Zero latency planning Meeting.


SRI, Menlo Park CA, 27-28 Jan 1998

List of participants

John Salasin, DARPA ITO < >
Pat Lincoln (host)
Gio Wiederhold, Stanford (convener)
Bob Balzer, ISI
Steve Dawson
Hector Garcia-Molina / Jeff Ullman, Stanford
Robert Filman, Lockheed Martin Missiles & Space
Dennis Heimbigner, University of Colorado
Alon Levy, Washington
Ted Linden, Myriad Software
Calton Pu, OGI
Raghu Ramakrishnan, Wisconsin <>
Michael Rys, Stanford .
Pierangela Samarati
Nachum Shacham ,
Waqar Hasan, DB Wizards
Joe Hellerstein, UC Berkeley

Keyword: One sentence solutions:

Meta: Manipulation of request meta-data can be used to apply the right computing resources to the right problems. Much of such manipulation can be created automatically.

Separation: The underlying problem is to develop techniques so that code that manages latency can be developed and maintained separate from the code the implements application functionality.

Proability: Use of probabilistic models for describing meta-data (and, hence, prioritizing data sources), and (2) extensions of techniques involving materialized views in data mediation.

Profiles: The technical issue I'd like to raise is enabling users to register "requests for data", which could take the form of profiles or views, in an environment with large numbers of users and data sources.

Multiple copies: Techniques for managing multiple copies of data can provide improved availability, scalability and locality resulting in bringing us closer to zero-latency.

Workflow: The concept of Zero-Latency to be expanded from its current narrow database focus to include both software and control (i.e., workflow).

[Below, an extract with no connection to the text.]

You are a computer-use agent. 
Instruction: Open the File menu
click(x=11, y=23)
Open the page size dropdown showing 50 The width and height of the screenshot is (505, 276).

Anticipate: In order to answer a user's query before it is asked, novel techniques have to be developed to anticipate answers based on the user's profile; since such anticipated answers might not be the fully correct answer, a benefit/cost model should allow to determine, if additional queries to make the answer more complete are required.

Joint Modeling: Combining Task Modeling with User Modeling to predict user information requirements.

Hypothetical Reasoning API:. A unified API for transactionally interacting with processing systems to obtain the predicted required information when that information is from a (possible) future state of the processing system and the processing system must be put into that state to obtain that required information) while preserving the option to abort the transaction should the user choose an alternative course of action.

Limits of precomputation? You focus very heavily on precomputation. This is wonderful when possible, but by no means always possible.

Tradeoff: explicitly making the tradeoff between quality and time that you discuss, though perhaps not in the sense of "consistency" that I think you describe. "Online Aggregation" is a piece of our bigger picture.

Partial precomputation: Compute (multiple alternative) intermediate results, that seem more stable, and combine with recent data when called for.